§ Task details:
Nothing goes in the answer except the line that contains "Where should I click to: Select" and the lines after it to the end of the material below, unchanged.

━━━━━ Dataset

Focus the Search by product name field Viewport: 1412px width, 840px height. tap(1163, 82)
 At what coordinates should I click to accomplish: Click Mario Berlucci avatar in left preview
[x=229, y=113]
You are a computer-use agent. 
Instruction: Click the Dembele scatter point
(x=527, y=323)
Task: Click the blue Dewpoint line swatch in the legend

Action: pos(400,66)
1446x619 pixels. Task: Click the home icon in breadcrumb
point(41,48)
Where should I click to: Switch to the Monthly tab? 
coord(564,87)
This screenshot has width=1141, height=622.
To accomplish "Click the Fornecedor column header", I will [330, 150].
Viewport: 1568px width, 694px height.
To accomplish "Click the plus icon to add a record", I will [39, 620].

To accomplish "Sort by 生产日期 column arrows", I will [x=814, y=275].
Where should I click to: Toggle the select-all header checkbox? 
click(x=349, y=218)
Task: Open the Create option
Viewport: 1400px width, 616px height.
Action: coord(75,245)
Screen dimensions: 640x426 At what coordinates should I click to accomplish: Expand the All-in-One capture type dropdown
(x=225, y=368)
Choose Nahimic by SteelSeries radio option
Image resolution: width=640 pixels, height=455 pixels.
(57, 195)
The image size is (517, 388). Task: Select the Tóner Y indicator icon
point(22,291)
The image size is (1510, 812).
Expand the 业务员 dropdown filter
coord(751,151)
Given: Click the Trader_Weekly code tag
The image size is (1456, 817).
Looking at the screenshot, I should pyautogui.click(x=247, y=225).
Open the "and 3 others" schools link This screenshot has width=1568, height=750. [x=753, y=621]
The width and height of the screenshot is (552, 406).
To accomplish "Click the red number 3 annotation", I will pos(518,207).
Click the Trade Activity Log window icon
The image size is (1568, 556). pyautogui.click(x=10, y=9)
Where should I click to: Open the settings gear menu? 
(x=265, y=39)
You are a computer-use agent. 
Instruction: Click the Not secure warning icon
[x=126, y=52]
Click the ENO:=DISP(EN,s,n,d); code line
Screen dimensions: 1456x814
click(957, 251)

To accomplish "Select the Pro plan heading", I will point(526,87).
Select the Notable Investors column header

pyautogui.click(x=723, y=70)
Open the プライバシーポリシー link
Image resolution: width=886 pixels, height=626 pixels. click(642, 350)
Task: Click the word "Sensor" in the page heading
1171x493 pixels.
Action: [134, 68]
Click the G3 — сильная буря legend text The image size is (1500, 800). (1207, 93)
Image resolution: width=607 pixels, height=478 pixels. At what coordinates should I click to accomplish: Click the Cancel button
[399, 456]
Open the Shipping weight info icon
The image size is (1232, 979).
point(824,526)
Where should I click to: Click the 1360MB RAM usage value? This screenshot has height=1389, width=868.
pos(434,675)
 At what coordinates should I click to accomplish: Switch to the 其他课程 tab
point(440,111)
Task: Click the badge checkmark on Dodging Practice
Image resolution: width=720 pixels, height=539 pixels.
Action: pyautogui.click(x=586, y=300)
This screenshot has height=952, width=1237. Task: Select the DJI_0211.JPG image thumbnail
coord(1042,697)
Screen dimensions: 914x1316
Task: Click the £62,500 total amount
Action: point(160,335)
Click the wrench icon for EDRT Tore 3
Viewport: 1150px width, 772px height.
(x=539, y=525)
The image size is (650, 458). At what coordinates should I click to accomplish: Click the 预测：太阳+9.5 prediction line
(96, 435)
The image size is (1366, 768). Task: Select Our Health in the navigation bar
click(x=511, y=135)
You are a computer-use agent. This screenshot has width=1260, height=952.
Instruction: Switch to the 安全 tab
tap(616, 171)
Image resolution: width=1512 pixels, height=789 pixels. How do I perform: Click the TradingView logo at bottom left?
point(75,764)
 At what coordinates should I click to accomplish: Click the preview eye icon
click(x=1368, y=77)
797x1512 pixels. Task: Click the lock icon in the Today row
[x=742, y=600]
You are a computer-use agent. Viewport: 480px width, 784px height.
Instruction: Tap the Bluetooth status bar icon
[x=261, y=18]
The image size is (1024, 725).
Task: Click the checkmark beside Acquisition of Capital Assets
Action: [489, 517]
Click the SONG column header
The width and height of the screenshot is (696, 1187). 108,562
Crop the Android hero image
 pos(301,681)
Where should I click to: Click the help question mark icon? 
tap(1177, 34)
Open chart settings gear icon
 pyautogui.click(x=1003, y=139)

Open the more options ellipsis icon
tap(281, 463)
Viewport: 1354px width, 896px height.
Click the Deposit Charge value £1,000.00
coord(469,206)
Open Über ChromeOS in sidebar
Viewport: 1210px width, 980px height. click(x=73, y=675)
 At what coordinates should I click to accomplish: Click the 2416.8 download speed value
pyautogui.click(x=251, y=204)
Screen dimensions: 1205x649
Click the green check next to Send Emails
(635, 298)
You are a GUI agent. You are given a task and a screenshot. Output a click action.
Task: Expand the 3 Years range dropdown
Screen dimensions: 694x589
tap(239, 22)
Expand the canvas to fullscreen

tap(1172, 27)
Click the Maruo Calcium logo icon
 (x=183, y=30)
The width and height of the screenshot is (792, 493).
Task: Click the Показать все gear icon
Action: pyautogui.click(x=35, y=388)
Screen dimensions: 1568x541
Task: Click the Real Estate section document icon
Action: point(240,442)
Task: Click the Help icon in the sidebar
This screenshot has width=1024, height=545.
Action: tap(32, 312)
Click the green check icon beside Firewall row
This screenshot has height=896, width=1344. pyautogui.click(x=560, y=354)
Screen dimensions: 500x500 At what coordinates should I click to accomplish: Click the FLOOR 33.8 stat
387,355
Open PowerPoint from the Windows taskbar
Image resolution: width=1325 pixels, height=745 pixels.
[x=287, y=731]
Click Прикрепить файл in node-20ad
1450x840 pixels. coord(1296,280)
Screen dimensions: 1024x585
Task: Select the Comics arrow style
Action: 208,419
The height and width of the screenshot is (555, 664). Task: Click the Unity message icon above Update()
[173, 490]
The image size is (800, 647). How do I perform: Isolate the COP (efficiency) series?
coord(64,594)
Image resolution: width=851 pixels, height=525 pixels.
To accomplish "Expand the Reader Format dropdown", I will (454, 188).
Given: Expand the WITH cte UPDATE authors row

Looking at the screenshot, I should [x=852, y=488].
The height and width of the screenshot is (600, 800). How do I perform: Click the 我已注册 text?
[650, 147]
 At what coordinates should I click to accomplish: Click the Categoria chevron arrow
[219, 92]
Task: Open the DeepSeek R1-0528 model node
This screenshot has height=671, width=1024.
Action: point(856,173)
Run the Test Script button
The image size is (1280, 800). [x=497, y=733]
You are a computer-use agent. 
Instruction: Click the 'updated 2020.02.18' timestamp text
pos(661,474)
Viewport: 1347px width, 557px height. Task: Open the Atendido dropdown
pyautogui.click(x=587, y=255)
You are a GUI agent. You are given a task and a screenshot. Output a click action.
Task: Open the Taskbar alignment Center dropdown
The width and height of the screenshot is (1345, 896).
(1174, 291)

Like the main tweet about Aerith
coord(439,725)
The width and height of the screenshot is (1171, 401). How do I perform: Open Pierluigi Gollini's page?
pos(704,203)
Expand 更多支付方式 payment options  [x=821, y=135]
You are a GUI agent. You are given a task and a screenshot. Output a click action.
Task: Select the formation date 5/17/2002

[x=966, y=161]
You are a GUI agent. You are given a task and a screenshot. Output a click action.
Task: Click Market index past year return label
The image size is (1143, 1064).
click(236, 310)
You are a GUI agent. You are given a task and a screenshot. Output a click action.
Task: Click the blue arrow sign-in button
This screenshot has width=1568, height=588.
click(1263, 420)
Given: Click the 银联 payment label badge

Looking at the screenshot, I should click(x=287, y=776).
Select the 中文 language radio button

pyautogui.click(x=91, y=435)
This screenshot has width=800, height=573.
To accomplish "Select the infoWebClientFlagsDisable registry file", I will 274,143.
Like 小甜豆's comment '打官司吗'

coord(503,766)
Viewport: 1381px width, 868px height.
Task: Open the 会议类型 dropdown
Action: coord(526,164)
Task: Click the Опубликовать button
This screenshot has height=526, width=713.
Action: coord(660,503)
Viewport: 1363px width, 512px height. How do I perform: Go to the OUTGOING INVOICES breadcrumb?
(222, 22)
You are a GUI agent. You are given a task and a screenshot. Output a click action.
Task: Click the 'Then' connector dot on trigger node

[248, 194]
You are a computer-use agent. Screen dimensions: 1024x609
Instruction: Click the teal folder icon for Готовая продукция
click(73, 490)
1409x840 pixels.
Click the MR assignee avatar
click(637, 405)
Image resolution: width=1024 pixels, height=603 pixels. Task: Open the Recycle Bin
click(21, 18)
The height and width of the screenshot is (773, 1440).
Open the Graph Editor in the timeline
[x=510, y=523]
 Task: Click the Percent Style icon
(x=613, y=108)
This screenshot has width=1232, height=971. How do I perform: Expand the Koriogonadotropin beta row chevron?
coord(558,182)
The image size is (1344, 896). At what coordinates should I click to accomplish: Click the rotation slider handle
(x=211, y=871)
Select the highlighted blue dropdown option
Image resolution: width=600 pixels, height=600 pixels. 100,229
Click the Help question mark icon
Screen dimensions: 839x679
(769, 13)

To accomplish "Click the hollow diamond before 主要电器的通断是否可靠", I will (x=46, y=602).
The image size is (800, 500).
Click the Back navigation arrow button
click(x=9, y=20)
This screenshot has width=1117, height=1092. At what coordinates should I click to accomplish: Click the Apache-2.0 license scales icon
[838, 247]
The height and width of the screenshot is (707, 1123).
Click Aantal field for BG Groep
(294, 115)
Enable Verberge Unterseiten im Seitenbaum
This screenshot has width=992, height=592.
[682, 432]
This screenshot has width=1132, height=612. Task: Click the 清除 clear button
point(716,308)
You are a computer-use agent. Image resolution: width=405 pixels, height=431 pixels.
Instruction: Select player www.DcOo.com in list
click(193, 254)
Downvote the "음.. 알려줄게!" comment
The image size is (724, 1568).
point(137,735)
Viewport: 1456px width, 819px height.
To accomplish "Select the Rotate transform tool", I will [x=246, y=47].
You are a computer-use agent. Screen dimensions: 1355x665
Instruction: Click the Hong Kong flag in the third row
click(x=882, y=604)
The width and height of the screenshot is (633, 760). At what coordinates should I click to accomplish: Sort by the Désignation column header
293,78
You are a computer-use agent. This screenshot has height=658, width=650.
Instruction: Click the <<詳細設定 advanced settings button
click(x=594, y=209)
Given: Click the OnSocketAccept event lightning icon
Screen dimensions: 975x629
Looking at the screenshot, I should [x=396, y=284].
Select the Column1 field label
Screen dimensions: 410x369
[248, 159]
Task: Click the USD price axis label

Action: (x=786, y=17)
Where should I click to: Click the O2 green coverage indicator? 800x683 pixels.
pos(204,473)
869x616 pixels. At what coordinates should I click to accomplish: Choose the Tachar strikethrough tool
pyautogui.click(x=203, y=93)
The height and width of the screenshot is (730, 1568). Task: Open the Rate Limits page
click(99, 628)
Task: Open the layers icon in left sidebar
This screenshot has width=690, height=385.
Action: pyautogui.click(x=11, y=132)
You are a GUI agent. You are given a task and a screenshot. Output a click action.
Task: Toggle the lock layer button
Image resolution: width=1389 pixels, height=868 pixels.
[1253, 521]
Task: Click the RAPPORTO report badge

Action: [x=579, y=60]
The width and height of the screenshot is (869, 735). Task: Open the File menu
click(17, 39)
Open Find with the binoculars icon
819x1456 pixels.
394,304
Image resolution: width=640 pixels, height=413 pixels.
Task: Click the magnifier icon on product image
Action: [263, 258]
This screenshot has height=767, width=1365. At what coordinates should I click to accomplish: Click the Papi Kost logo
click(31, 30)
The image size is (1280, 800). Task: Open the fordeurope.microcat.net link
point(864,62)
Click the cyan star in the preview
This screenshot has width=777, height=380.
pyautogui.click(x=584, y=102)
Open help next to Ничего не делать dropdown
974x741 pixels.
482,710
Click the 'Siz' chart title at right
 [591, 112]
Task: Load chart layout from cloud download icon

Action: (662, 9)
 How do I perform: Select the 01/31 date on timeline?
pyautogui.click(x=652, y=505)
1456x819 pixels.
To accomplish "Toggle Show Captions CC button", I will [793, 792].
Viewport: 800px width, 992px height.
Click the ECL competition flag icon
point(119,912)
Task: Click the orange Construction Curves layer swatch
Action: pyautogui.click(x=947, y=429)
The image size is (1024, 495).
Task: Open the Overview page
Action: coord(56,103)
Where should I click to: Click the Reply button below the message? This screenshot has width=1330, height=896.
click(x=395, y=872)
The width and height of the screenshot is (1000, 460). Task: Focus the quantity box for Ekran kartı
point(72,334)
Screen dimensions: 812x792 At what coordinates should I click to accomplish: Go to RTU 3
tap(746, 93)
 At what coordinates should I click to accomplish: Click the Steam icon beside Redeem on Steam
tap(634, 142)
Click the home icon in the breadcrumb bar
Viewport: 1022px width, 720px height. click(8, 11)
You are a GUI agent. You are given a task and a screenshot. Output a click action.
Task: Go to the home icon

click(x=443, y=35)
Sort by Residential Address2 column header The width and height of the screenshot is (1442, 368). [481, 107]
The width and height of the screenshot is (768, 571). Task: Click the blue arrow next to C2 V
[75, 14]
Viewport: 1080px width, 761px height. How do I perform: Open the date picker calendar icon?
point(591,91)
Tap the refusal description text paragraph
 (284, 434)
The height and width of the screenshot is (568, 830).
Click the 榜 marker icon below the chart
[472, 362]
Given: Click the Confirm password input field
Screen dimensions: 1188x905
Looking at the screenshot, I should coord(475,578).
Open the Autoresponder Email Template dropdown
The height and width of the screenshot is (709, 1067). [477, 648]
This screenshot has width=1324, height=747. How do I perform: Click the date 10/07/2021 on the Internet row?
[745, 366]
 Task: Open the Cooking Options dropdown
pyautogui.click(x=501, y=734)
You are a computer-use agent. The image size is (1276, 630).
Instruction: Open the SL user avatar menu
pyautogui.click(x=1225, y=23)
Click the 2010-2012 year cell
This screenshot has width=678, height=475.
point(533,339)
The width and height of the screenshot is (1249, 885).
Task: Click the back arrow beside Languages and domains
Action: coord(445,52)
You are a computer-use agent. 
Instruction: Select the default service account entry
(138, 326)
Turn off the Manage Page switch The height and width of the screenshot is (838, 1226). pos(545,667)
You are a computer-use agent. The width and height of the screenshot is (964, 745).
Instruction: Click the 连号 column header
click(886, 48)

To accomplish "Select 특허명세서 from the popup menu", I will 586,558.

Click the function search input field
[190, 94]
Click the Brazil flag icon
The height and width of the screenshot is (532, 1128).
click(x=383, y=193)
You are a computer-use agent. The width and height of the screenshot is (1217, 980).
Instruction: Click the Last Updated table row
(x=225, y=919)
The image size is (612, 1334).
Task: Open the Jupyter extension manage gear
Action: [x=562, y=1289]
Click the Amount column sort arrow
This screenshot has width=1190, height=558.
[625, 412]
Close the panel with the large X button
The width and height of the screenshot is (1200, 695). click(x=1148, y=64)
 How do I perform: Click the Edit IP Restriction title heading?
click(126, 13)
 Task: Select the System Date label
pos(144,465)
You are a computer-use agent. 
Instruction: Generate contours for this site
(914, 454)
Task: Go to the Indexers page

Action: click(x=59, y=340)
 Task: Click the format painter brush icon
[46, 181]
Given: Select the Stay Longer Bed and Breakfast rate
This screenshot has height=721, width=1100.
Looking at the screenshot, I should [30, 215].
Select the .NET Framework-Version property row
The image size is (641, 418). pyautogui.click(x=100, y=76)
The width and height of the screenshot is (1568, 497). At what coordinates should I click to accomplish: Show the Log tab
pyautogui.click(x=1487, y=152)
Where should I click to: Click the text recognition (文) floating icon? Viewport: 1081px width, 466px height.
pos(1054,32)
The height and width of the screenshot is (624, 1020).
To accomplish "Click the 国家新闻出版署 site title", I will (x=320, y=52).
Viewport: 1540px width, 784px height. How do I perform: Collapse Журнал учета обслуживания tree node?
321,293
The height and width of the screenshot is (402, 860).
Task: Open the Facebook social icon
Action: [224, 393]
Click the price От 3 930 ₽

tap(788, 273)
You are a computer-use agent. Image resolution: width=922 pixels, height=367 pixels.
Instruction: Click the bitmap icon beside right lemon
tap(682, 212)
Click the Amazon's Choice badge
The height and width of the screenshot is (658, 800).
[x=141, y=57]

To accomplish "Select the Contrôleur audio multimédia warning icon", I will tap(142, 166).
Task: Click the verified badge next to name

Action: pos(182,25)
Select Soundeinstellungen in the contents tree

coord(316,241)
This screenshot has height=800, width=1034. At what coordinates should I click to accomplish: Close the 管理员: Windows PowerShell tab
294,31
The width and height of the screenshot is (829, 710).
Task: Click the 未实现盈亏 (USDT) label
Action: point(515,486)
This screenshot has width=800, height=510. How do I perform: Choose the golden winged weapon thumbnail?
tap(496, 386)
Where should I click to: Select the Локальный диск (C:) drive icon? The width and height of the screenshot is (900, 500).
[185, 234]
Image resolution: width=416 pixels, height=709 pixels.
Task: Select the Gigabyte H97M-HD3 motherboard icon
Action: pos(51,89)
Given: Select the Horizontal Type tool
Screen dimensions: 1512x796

━━━━━━━━━━

§ Solved problem:
Where should I click to: Select the Локальный диск (C:) drive icon? The width and height of the screenshot is (900, 500).
[185, 234]
Image resolution: width=416 pixels, height=709 pixels.
Task: Select the Gigabyte H97M-HD3 motherboard icon
Action: pos(51,89)
Given: Select the Horizontal Type tool
Screen dimensions: 1512x796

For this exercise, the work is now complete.